BEGIN

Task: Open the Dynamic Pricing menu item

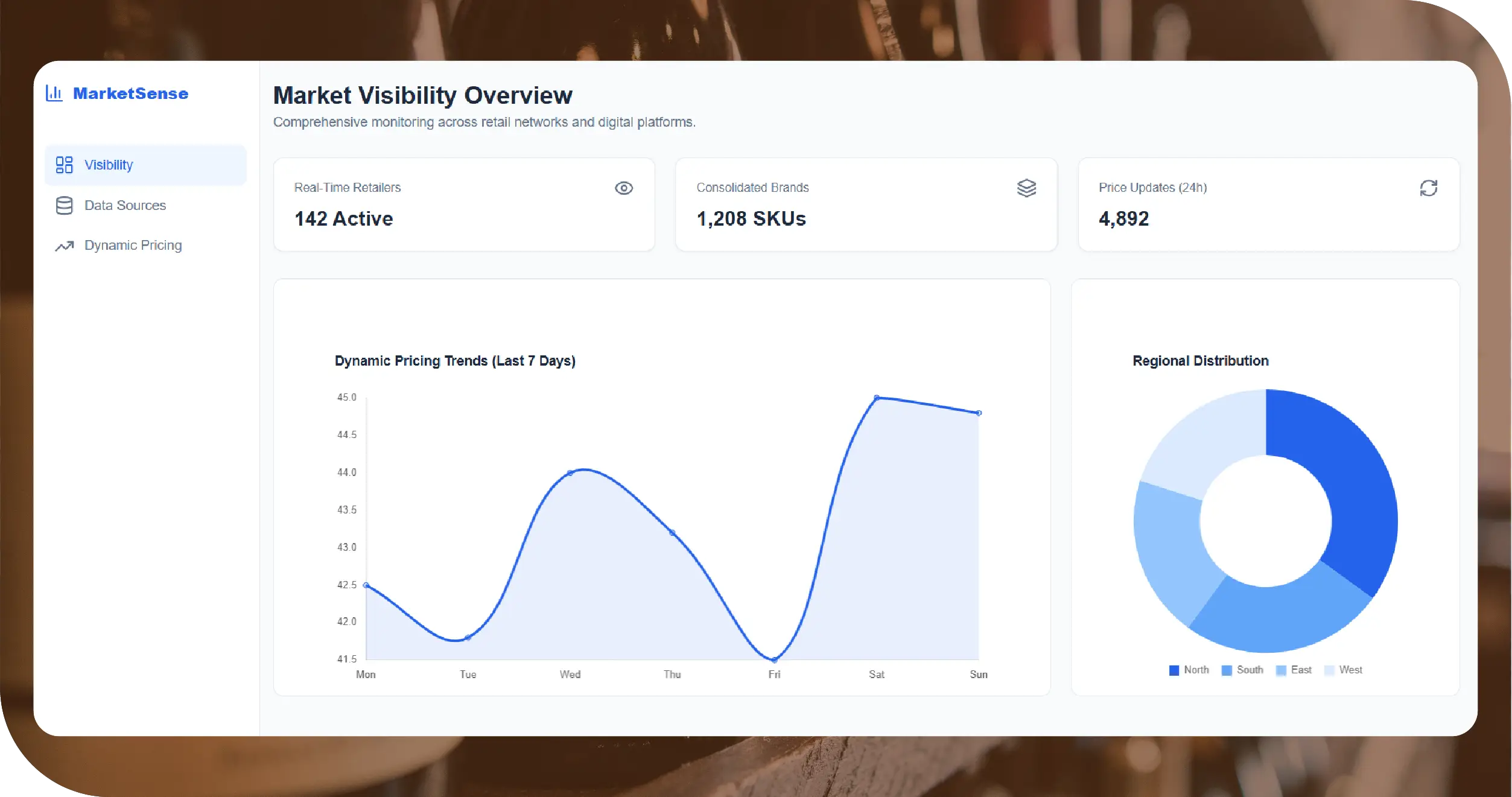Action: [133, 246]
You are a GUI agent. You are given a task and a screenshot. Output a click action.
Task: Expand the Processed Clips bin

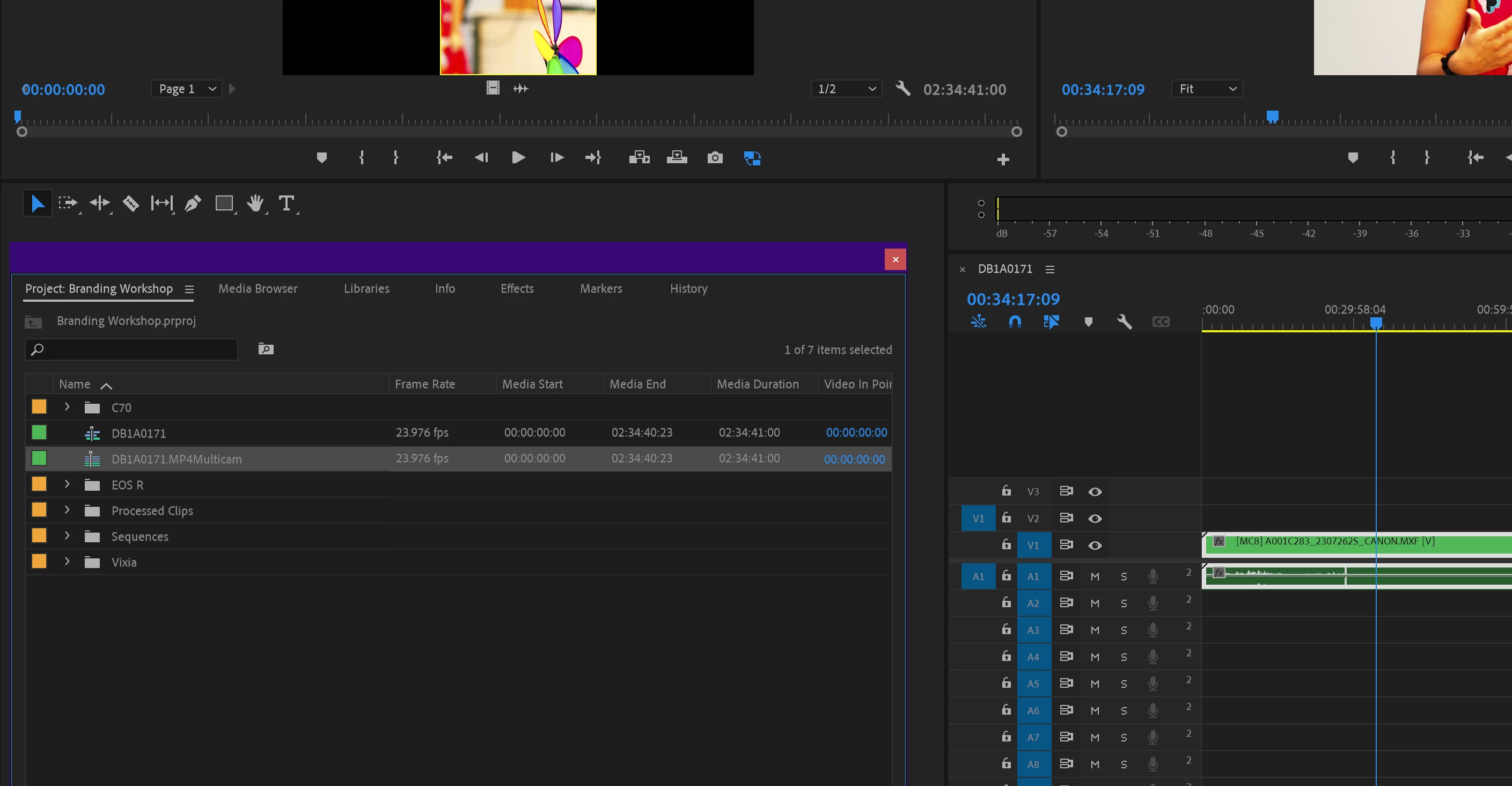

END
BEGIN

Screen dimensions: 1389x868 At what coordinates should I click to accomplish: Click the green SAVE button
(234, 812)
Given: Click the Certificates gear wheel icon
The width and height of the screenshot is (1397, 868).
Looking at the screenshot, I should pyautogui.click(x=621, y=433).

END

Task goal
In the listing above, find the line with "Task: Open the Dynamic Pricing menu item" and output every line through the one with "Task: Expand the Processed Clips bin", exactly, without the pictures.

Reply
Task: Open the Dynamic Pricing menu item

Action: [133, 246]
You are a GUI agent. You are given a task and a screenshot. Output a click action.
Task: Expand the Processed Clips bin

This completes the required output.